Some time ago we discussed about the rendering layer, at the moment we generate all the HTML and we use our custom CSS + some jQuery/jQuery UI goodness to enhance everithing a little bit. Point is that jQuery UI is growing too slowly and we need something bigger and more RIA oriented, like Dojo, ExtJS or Qooxdoo. We discussed about which one would be better and at the moment I’d go with Dojo, it has a great FLOSS license, it’s supported by a lot of major players, it’s highly modular and it has my preferred way of including modules. At last I cannot avoid talking about the new wonderful “Claro” graphical theme, simply amazing.
So I started coding some of P4A’s widgets just to test something out and everything was pretty easy, I’d choose to use the declarative syntax because it was the fastest way to have everything running but now I’m running into a few major problems.
First of all I faced a performance issue, maybe it’s due to dojo’s declarative syntax I chose and I should definetively do a comparison test with the programmatic syntax (also if I do not like generating javascript too much). Another problem is due to the fact that most P4A developers tend to use the easiest P4A’s AJAX stack, which actually redraws all the mask (the body tag) without a full page refresh. To do the dojo has to redraw all the widgets in the mask and so the performance issue is not only visible during the first page loading but on every page redrawing. The user would see the page flicker (if we decide to hide the DOM while dojo is rendering) or the unstyled elements for a sec and than the styled widgets. This is not the best way to go…

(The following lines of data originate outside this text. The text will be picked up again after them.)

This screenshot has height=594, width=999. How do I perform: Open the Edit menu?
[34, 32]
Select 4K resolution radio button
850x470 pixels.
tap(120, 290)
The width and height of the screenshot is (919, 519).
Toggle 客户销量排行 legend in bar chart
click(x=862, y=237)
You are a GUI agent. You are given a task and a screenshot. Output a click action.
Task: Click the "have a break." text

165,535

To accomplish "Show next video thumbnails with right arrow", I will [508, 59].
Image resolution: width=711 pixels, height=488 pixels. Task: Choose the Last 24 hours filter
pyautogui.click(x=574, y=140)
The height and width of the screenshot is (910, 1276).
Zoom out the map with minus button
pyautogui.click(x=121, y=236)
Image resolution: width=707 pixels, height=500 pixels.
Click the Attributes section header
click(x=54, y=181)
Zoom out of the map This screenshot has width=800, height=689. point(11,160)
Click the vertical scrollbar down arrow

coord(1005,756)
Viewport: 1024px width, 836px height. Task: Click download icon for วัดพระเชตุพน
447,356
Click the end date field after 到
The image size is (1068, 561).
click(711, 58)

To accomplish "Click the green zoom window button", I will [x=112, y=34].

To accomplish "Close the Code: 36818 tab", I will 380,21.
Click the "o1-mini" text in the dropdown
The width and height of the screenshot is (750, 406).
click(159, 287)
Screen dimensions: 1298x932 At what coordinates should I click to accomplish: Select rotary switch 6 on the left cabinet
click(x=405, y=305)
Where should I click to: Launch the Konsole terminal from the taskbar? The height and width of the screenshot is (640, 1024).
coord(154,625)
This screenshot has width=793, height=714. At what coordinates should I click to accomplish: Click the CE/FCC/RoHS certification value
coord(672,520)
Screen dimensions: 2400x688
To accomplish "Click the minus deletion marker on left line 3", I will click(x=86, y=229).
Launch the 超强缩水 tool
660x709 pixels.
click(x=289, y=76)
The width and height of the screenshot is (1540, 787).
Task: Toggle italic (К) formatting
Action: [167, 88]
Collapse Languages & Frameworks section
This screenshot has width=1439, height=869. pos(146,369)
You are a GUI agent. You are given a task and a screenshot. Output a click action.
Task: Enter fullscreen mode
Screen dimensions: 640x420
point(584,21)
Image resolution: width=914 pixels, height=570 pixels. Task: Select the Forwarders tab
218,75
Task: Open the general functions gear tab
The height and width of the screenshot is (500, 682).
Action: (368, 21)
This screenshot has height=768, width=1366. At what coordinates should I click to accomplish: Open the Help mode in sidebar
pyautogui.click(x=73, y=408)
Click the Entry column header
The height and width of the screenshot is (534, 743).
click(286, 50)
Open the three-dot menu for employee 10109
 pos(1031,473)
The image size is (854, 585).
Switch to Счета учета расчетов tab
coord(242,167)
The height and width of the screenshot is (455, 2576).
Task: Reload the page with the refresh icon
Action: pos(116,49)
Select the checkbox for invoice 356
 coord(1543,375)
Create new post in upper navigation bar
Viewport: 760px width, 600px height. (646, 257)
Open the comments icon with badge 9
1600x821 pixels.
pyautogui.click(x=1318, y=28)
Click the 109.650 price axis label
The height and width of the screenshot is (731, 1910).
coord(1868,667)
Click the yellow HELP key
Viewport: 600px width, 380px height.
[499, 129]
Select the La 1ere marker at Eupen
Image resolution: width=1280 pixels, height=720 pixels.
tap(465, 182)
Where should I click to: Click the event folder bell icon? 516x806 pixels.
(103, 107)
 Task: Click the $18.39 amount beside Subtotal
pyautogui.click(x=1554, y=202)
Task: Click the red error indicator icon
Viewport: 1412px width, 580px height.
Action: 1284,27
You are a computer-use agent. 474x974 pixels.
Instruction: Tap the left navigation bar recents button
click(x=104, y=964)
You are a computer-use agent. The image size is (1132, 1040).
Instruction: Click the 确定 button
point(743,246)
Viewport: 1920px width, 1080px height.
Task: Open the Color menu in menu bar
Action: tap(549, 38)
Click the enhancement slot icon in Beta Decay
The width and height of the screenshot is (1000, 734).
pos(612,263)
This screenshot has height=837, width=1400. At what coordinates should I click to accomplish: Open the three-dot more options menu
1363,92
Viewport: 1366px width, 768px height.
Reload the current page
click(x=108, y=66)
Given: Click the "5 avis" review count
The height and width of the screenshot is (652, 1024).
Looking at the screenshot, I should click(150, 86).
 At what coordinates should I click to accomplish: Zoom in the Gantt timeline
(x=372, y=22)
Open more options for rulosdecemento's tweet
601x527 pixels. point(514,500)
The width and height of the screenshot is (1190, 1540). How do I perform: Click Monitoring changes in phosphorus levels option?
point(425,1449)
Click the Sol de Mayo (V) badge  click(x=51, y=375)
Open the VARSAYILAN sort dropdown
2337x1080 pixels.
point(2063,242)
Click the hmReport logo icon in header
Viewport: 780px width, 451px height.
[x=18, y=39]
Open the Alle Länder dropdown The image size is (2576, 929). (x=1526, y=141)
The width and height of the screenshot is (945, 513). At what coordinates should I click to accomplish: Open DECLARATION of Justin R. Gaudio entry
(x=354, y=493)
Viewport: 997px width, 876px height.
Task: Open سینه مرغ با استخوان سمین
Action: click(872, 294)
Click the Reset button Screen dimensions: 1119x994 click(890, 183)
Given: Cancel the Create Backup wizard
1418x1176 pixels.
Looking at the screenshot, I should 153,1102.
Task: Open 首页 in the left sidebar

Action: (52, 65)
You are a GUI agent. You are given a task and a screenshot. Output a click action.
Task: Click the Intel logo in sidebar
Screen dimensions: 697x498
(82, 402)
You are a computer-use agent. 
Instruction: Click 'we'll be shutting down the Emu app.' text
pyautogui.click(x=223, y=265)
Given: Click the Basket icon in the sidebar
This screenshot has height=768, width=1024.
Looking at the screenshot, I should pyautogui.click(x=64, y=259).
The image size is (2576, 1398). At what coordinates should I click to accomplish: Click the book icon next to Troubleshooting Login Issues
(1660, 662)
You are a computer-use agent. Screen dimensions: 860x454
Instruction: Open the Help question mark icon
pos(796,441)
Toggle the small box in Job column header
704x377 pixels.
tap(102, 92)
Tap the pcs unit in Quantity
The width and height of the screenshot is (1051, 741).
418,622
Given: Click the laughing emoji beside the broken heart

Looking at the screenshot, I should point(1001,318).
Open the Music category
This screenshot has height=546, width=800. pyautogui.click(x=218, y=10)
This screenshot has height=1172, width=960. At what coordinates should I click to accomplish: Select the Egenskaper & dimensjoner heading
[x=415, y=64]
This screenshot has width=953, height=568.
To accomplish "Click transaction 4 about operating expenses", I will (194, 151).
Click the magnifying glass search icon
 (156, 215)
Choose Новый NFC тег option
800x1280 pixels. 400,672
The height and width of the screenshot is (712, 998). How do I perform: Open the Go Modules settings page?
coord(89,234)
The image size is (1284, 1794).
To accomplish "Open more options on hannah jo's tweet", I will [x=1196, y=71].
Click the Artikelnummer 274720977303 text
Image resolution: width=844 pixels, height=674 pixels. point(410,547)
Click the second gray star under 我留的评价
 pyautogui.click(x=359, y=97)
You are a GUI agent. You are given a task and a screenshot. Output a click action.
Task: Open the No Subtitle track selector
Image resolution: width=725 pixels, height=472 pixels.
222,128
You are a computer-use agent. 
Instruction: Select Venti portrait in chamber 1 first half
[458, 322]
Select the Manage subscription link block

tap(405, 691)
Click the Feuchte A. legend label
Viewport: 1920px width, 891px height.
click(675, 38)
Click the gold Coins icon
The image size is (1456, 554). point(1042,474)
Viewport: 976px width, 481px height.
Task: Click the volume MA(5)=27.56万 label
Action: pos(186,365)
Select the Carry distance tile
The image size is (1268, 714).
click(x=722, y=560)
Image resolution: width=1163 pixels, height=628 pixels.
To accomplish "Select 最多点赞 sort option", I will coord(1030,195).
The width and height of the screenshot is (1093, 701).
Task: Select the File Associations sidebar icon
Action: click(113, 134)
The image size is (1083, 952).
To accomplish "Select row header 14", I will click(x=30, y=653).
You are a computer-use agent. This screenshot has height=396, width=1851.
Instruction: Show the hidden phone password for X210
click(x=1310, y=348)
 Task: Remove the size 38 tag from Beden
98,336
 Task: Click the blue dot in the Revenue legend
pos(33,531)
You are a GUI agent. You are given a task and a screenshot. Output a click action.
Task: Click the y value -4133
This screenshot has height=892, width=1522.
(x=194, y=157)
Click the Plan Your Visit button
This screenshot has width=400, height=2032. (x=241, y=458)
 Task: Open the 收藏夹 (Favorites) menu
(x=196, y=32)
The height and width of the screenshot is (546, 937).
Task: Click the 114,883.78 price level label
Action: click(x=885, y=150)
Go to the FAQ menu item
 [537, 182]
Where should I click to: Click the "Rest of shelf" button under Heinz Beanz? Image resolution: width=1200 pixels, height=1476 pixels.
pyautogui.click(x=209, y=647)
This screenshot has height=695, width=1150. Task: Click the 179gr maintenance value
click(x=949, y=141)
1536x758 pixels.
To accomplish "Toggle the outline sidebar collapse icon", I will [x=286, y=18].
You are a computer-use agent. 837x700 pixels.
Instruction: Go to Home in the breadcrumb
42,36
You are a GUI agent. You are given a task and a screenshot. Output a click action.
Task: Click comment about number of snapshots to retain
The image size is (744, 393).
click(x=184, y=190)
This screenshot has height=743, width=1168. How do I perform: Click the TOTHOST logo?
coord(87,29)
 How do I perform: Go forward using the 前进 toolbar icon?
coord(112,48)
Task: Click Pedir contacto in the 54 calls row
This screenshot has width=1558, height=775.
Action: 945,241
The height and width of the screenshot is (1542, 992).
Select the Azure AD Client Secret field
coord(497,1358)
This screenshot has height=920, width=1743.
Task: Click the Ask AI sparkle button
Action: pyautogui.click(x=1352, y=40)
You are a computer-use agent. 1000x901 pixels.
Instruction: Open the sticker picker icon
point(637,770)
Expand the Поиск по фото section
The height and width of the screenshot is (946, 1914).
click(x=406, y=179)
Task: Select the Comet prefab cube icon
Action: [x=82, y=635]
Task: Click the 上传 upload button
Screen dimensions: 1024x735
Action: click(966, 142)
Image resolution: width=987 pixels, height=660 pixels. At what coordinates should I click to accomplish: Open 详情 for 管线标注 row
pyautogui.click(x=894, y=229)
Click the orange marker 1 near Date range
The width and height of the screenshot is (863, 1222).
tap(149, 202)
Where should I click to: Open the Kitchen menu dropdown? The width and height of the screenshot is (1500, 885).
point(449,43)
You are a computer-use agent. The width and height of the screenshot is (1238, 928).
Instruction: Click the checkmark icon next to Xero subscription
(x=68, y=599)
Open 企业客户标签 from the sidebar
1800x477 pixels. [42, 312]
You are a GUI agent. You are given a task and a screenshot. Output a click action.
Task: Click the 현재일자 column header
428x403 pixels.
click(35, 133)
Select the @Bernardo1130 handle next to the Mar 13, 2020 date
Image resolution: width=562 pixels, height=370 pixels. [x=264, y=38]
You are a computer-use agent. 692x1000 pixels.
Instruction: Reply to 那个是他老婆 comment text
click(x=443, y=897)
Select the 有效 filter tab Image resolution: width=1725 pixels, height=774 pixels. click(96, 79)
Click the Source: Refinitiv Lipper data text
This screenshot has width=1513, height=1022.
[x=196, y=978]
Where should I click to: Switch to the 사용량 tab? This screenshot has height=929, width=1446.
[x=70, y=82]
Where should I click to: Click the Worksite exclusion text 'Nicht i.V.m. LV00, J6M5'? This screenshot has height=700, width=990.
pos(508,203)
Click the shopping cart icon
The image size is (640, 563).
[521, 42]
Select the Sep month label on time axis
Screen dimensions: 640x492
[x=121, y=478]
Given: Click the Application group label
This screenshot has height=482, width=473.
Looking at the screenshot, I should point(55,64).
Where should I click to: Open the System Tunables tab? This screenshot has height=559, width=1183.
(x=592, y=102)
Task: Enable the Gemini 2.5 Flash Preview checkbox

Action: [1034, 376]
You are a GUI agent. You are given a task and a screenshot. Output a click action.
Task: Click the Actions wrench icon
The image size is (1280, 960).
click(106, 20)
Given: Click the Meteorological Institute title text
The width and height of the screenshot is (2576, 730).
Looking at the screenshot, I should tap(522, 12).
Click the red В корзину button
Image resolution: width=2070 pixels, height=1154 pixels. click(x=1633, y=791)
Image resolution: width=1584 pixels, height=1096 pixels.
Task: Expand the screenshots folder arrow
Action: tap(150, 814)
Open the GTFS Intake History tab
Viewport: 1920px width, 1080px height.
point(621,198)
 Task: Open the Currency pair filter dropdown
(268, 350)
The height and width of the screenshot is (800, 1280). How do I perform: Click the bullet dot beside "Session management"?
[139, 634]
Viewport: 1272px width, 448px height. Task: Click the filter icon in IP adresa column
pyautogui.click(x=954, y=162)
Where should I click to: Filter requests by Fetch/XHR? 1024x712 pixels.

But here we’ve the most critical issue, every time the page is redesigned (not using a full page refresh) we’ve a noticable memory leak, dojo keeps allocating memory and this is very very bad. That’s not a dojo problem, I mean, I replease the DOM nodes and recall the dojo parser, but the previously built dojo objects are not removed from memory. Actually I hoped that dojo would have recognized that an element was already parsed but this is not happening. Thus we would have to destroy all dojo objects before redrawing them but this operation will make the page flickering longer.
Conclusions? Hard to tell at the moment. I think I want to try a different way doing a quick test using only dojo’s CSS instead of the whole javascripts also because in a P4A application all the events have to be managen by the server and not by the client. I’ll try to do this kind of test ASAP and let you know some more considerations about this topic.